MIT Professor Mark Drela designed Daedalus, shown here, a lightweight aircraft that set the world distance record for human-powered flight.


Mark Drela, the Terry J. Kohler Professor of Fluid Dynamics in the Department of Aeronautics and Astronautics, has been elected a fellow of the American Institute of Aeronautics and Astronautics (AIAA).

Drela was recognized for his "unique sustained contributions to a broad range of path-breaking aircraft designs (human powered and otherwise) and for development of widely used aircraft design software," according to the AIAA citation.

In 1988, Daedalus, a lightweight aircraft designed by Drela, set the world distance record for human-powered flight by traveling 72.4 miles from Crete to the Greek island of Santorini.

Jack Kerrebrock, professor emeritus of aeronautics and astronautics, noted in recommending Drela to the AIAA, his projects have the "beauty that stems from perfect functionality.
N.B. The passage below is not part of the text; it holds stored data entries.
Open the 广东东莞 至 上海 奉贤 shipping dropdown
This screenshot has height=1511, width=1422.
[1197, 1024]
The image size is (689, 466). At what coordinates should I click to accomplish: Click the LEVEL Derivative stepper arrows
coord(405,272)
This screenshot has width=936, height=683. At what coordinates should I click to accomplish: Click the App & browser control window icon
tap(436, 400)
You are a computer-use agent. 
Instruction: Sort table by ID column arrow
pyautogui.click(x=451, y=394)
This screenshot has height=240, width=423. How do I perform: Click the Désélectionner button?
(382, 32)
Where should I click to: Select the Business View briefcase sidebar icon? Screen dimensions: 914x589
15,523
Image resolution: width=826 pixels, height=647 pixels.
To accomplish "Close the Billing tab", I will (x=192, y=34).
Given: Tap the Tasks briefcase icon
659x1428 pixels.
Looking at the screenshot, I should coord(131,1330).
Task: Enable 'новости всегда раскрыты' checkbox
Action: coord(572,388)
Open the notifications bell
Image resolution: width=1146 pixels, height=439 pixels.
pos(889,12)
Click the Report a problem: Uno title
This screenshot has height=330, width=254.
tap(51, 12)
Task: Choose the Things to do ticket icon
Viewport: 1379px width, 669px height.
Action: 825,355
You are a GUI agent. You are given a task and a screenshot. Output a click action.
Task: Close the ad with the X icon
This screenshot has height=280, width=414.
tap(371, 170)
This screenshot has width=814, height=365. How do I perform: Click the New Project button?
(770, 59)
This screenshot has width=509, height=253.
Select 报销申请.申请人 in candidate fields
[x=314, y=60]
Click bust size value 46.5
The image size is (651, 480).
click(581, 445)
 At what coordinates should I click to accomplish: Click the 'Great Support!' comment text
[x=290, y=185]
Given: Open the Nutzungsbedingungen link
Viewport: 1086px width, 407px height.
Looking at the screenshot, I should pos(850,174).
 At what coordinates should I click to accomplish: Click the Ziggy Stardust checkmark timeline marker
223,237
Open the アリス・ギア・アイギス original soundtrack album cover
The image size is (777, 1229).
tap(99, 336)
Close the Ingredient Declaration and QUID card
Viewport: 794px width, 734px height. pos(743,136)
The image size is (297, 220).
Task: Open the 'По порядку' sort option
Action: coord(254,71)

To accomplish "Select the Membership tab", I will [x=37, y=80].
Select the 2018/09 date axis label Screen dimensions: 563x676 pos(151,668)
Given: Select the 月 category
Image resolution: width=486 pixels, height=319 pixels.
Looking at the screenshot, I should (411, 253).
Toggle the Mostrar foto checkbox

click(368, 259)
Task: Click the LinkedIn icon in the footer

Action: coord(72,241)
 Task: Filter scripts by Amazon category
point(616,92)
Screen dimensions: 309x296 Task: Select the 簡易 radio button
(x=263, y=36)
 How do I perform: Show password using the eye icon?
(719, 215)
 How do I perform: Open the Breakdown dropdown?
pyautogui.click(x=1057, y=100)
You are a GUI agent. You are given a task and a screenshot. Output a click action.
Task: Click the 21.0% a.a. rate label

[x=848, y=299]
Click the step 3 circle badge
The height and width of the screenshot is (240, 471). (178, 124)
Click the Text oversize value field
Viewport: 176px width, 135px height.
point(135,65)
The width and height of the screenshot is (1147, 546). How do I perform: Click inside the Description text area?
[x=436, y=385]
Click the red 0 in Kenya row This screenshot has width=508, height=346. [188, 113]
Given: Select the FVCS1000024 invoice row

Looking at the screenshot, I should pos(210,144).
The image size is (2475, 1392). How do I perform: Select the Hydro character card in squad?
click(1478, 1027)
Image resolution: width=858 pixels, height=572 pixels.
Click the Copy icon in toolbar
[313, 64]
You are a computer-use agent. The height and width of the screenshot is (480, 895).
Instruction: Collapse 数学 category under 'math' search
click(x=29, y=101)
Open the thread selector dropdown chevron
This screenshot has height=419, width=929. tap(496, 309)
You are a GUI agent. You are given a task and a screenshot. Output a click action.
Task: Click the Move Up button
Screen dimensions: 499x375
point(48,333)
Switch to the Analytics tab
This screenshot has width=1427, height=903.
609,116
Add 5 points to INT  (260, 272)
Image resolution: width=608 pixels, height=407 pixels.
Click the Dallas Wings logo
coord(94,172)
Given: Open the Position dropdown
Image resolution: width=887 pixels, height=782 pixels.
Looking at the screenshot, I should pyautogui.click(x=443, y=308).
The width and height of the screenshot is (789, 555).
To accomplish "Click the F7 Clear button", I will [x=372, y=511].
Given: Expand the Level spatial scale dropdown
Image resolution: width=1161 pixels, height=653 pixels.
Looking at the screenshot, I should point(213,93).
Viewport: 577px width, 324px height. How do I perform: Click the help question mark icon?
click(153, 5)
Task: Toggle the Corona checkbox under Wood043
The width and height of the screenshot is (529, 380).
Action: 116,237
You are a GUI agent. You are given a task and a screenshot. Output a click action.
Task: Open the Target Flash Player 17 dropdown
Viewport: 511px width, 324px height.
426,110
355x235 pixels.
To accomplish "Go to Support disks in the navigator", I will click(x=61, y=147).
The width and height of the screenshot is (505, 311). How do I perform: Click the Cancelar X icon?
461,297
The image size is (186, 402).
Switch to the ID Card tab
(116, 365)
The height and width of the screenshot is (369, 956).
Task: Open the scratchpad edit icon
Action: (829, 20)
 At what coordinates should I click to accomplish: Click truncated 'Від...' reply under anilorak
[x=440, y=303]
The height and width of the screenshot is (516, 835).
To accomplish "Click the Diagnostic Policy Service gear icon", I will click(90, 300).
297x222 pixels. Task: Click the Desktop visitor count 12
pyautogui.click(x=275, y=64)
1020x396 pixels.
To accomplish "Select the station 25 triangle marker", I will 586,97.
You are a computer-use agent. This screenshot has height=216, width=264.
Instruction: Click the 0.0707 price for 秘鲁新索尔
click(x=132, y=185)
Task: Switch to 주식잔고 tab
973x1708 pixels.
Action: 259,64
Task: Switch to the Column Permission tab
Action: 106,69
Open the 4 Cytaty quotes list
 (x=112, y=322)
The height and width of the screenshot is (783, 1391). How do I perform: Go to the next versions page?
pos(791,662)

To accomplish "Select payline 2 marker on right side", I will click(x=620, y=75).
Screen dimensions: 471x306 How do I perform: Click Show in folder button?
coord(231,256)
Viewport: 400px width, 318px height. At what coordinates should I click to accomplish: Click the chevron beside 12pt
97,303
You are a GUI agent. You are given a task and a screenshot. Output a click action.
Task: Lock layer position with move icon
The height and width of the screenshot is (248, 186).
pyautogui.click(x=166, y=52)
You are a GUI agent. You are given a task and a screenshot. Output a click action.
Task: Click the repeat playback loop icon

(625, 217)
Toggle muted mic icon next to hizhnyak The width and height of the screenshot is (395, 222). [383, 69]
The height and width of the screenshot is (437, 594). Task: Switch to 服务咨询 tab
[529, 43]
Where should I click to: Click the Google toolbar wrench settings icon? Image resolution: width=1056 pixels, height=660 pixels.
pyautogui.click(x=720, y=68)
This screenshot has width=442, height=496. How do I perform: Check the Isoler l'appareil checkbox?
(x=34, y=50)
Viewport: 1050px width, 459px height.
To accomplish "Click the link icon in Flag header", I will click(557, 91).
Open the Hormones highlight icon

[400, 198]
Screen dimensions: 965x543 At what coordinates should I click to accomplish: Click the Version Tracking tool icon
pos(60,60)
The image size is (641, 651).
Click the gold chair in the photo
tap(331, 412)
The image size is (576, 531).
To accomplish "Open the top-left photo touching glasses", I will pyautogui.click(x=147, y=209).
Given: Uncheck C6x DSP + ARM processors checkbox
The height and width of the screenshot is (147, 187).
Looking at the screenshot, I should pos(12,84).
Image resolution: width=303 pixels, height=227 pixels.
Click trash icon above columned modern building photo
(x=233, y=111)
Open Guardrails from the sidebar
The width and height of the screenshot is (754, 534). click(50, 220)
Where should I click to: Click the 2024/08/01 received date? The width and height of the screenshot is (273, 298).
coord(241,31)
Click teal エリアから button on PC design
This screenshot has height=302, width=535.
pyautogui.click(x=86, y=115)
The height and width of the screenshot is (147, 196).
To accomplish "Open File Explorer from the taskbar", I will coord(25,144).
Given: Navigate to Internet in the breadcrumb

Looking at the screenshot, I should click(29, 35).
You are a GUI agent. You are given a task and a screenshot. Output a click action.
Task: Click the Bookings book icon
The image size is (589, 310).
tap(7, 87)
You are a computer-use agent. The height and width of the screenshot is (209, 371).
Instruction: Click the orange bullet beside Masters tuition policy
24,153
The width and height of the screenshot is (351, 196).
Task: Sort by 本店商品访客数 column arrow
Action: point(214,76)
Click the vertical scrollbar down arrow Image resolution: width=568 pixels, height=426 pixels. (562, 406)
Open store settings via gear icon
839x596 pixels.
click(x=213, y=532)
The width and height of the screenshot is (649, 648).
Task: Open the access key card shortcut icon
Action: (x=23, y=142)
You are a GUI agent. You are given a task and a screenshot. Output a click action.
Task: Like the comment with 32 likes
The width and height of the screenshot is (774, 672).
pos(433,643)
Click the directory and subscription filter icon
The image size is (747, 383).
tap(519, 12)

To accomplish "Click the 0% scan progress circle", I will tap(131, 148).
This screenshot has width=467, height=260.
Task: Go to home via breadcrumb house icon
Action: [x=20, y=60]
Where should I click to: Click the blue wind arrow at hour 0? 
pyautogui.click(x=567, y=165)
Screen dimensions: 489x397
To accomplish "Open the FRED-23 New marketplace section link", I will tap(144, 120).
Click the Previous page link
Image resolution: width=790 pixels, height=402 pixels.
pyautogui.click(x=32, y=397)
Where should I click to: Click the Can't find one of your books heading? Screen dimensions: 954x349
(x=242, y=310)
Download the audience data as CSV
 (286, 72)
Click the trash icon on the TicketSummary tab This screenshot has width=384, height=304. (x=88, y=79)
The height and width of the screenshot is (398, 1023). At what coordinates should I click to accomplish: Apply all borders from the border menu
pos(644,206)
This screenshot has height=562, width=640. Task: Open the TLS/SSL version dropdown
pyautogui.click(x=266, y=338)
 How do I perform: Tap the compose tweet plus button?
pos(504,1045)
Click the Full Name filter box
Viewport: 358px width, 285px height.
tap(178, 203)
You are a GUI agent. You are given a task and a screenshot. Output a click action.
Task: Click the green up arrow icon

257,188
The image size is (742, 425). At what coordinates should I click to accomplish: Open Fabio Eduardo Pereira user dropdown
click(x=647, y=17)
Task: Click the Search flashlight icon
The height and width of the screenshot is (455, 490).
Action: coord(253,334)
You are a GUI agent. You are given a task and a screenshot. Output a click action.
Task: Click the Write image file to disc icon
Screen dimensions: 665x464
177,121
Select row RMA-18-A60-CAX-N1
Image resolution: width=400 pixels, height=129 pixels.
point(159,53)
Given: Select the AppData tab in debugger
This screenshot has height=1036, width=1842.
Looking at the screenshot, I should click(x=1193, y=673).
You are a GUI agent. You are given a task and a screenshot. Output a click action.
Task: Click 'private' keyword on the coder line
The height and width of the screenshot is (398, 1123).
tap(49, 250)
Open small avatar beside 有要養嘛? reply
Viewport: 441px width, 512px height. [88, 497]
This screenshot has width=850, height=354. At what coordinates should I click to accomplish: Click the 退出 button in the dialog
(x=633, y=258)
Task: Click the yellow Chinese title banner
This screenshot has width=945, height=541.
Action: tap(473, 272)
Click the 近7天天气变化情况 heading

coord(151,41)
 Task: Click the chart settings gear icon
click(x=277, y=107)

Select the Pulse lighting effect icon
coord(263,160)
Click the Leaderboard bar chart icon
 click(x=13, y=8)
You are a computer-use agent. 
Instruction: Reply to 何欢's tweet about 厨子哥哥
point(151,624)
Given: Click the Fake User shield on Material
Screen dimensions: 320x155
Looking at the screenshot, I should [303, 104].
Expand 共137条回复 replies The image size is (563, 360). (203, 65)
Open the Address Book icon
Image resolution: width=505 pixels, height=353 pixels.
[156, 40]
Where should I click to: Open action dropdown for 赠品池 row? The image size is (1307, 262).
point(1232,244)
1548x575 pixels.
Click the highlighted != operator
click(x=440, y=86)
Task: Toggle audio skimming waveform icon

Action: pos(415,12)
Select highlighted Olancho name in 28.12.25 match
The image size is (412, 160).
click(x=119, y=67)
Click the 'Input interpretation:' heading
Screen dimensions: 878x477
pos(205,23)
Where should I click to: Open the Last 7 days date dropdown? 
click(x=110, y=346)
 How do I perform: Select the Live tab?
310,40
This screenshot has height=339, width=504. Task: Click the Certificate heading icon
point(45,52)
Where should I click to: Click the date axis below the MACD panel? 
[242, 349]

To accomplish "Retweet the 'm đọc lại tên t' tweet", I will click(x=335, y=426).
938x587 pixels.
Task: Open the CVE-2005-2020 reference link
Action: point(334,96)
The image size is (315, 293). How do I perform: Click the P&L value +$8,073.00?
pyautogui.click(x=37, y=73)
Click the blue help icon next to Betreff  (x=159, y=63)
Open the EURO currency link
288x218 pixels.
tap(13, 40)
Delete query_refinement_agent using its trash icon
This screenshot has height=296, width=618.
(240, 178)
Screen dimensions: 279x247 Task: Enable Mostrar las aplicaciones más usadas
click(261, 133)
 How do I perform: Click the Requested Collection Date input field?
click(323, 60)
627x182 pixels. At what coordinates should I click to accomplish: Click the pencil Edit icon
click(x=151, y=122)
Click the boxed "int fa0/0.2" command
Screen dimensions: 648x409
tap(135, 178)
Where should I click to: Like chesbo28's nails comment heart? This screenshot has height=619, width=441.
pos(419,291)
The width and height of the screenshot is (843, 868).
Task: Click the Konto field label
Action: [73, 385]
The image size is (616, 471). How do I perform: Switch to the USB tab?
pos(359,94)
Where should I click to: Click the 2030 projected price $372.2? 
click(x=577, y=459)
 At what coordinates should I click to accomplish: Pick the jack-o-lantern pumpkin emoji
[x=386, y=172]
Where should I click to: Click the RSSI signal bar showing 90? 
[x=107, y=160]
The aerodynamic design tools that he developed have set a new standard of accuracy and usefulness for the aeronautical industry."

The distinction of fellow is bestowed by the AIAA and its board of directors on members who "have made notable and valuable contributions to the arts, sciences or technology thereof in aeronautics or astronautics."

A version of this article appeared in MIT Tech Talk on January 10, 2007 (download PDF).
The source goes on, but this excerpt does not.